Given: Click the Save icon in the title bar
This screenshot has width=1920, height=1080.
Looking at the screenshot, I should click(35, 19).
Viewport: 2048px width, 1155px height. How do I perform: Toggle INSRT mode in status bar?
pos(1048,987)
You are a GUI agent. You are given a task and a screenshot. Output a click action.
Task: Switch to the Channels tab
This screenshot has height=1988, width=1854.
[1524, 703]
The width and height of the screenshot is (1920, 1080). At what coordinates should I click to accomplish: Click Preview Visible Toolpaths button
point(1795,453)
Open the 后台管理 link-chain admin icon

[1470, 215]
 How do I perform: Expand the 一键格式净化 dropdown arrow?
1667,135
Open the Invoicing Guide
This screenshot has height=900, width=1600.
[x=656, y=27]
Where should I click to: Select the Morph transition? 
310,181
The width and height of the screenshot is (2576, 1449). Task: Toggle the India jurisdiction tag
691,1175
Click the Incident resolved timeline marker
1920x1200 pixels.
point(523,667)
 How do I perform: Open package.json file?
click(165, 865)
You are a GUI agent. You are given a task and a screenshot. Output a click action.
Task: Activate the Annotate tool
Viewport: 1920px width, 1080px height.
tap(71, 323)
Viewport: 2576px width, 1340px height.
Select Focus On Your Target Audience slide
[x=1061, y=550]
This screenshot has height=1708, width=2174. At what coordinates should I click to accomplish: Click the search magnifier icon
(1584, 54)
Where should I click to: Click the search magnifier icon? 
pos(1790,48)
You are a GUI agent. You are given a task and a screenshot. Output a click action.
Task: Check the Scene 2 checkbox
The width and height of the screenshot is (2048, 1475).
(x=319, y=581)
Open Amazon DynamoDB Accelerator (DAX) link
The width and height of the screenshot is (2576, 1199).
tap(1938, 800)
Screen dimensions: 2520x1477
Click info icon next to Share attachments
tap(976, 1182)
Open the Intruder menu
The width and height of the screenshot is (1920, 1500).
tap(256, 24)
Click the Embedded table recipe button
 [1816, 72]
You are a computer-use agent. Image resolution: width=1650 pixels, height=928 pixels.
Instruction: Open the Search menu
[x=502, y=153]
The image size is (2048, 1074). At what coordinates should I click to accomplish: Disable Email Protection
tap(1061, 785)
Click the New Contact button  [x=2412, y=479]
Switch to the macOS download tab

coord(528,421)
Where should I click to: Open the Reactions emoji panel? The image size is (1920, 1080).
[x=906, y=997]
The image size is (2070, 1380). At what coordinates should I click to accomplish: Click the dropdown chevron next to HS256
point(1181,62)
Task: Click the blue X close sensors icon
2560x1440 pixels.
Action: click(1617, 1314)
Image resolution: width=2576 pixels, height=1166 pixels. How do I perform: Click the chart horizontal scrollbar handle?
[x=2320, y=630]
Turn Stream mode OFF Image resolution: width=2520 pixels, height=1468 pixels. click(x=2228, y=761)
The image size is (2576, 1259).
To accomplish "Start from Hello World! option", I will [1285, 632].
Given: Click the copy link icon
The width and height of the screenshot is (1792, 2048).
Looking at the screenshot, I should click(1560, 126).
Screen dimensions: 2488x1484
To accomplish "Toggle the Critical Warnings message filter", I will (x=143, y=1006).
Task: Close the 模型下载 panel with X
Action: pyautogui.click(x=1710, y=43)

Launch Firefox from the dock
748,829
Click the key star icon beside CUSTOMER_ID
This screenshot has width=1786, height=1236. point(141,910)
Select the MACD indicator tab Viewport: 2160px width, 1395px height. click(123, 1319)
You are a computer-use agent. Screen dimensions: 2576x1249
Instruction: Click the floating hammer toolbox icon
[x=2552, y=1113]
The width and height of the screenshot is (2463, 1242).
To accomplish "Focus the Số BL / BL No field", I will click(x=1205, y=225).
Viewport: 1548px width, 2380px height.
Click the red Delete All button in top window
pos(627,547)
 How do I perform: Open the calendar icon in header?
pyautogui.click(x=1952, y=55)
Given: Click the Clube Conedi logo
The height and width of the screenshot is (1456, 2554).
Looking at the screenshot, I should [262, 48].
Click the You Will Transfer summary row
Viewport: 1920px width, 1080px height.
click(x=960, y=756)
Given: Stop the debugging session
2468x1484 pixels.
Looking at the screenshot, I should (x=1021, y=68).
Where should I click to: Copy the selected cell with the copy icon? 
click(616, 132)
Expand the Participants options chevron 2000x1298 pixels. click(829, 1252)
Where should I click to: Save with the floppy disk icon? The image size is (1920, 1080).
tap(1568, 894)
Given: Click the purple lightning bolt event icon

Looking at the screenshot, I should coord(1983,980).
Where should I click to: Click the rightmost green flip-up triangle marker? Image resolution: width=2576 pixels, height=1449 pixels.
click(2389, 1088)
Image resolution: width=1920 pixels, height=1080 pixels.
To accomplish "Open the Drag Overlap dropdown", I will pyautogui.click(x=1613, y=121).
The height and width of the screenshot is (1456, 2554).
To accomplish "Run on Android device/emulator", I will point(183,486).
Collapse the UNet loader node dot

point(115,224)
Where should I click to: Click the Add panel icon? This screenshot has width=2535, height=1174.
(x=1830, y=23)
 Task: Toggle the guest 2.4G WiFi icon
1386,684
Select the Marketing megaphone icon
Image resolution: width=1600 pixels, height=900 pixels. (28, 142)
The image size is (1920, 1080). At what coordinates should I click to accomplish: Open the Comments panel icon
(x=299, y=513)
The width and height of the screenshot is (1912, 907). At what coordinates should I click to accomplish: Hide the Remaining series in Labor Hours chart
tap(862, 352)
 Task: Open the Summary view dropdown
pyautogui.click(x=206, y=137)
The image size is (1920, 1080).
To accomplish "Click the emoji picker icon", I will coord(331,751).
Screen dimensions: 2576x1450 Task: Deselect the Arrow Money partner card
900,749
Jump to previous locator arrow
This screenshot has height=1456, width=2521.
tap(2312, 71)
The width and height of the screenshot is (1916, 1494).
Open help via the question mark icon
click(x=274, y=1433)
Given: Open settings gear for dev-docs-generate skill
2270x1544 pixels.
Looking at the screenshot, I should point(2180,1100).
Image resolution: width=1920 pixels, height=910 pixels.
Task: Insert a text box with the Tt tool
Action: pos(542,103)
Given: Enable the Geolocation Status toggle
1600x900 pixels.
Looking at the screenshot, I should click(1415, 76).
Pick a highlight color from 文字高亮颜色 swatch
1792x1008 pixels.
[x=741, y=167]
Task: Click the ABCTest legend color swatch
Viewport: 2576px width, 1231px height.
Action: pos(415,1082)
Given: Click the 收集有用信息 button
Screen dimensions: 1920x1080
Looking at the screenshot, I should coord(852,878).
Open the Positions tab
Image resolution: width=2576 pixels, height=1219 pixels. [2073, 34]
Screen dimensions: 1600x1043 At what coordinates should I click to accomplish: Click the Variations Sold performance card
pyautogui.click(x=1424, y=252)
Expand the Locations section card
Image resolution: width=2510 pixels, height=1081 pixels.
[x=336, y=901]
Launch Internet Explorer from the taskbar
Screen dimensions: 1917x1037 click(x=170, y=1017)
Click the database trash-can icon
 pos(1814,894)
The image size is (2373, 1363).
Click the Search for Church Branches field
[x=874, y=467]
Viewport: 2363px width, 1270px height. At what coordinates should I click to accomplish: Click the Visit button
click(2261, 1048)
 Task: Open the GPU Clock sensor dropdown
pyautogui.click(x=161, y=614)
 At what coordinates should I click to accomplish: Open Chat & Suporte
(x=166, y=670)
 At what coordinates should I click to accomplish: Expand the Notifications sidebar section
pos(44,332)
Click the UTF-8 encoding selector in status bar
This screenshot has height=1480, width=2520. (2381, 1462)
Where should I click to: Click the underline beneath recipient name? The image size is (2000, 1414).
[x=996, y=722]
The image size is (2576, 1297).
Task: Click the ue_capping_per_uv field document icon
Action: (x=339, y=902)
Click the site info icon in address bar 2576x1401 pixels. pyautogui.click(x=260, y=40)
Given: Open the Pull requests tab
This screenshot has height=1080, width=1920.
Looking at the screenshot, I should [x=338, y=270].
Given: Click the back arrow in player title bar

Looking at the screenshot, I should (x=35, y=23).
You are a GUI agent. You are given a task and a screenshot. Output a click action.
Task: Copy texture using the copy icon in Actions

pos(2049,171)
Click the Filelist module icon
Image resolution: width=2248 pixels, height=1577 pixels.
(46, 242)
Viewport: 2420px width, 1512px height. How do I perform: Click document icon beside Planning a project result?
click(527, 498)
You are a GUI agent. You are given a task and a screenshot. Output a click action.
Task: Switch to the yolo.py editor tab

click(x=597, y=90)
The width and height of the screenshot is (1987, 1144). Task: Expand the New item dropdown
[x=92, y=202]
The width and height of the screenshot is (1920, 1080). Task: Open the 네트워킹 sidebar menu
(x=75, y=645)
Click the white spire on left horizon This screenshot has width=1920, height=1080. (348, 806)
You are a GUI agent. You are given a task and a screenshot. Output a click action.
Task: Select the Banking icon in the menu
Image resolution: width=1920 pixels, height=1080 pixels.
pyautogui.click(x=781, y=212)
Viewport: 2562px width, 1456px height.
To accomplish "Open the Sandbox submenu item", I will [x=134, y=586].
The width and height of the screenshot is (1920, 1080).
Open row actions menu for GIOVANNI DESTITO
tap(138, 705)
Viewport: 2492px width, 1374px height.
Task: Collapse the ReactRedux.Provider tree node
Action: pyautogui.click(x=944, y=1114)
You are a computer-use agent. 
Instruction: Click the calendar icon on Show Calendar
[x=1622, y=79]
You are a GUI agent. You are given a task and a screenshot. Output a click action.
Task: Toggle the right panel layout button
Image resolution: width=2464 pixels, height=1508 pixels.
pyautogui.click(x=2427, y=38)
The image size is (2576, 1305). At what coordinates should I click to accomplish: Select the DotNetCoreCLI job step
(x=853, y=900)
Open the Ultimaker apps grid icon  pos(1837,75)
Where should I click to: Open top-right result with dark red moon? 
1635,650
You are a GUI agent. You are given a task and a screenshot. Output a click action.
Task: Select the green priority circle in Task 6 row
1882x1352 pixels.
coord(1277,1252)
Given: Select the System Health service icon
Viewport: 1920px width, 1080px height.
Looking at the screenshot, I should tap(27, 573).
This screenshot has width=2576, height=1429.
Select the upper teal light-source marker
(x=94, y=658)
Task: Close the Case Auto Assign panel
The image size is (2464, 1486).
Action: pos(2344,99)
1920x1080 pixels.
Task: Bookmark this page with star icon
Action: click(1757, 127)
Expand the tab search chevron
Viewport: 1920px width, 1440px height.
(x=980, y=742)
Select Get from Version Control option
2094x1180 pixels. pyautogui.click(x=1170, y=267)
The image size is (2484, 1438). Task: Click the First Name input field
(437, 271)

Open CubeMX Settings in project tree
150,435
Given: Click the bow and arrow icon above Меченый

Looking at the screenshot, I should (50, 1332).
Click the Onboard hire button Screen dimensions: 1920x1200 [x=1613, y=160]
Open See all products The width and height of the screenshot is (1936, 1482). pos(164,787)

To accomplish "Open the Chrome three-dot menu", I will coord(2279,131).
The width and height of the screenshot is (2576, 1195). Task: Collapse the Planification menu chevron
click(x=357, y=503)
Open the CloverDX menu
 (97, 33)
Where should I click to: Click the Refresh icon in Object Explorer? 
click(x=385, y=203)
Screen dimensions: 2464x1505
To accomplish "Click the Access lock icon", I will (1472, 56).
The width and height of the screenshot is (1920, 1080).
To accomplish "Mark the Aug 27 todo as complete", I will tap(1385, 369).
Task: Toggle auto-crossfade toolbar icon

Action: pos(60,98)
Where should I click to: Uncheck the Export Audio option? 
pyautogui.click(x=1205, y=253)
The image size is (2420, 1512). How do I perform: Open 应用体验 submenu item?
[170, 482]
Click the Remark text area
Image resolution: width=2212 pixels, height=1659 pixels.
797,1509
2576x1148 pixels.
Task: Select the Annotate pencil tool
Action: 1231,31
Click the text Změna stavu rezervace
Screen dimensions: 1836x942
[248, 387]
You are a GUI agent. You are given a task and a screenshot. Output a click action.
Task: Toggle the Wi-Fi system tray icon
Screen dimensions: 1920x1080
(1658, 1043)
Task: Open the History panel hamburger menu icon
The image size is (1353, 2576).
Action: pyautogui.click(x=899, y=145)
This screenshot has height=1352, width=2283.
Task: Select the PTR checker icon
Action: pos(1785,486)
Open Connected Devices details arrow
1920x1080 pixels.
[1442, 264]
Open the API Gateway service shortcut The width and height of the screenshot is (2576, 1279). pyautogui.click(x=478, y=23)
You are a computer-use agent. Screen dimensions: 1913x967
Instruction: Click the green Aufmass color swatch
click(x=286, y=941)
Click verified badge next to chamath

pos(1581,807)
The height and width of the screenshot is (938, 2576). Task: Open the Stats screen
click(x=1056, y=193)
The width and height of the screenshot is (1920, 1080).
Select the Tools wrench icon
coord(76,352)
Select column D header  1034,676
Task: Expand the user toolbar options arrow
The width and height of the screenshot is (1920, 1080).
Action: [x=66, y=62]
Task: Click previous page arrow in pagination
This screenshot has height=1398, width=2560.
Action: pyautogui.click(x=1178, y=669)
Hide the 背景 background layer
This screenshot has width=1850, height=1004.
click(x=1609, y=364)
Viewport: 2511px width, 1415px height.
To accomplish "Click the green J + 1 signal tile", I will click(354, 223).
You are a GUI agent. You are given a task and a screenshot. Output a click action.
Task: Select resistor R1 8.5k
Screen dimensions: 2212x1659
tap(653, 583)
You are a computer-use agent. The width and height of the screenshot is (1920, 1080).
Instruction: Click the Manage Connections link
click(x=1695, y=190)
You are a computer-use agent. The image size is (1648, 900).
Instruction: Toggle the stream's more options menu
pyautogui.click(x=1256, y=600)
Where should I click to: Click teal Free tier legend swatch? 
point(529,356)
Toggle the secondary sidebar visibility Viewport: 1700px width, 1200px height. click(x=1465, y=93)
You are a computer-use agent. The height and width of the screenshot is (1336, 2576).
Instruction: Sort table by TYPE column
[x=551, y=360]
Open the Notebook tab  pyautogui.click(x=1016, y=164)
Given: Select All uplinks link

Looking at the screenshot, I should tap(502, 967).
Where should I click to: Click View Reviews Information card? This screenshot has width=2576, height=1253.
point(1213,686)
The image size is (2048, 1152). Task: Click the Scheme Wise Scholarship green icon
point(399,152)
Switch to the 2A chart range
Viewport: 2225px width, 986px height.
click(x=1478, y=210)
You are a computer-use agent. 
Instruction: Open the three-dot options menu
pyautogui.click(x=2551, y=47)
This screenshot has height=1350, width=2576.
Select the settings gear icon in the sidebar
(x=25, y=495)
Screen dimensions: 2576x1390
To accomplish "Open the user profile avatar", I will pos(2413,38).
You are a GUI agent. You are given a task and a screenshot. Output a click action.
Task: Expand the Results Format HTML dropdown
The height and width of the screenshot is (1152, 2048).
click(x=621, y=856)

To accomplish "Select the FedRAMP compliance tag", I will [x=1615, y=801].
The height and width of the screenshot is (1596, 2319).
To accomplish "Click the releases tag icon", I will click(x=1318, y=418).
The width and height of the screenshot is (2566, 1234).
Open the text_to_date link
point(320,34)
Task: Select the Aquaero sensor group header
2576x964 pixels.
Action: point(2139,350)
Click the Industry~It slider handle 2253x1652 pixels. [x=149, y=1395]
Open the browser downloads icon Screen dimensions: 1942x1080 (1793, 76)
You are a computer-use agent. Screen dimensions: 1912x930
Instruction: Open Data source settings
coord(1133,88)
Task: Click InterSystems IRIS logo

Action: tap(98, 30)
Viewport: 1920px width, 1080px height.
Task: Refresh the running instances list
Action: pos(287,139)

#### [WORK INSTRUCTION]
Scan the entries above for the line containing "How do I perform: Open the", and copy it and all lines after it exactly, down to and including the line containing "Given: Stop the debugging session".

#### [TASK OUTPUT]
 How do I perform: Open the calendar icon in header?
pyautogui.click(x=1952, y=55)
Given: Click the Clube Conedi logo
The height and width of the screenshot is (1456, 2554).
Looking at the screenshot, I should [262, 48].
Click the You Will Transfer summary row
Viewport: 1920px width, 1080px height.
click(x=960, y=756)
Given: Stop the debugging session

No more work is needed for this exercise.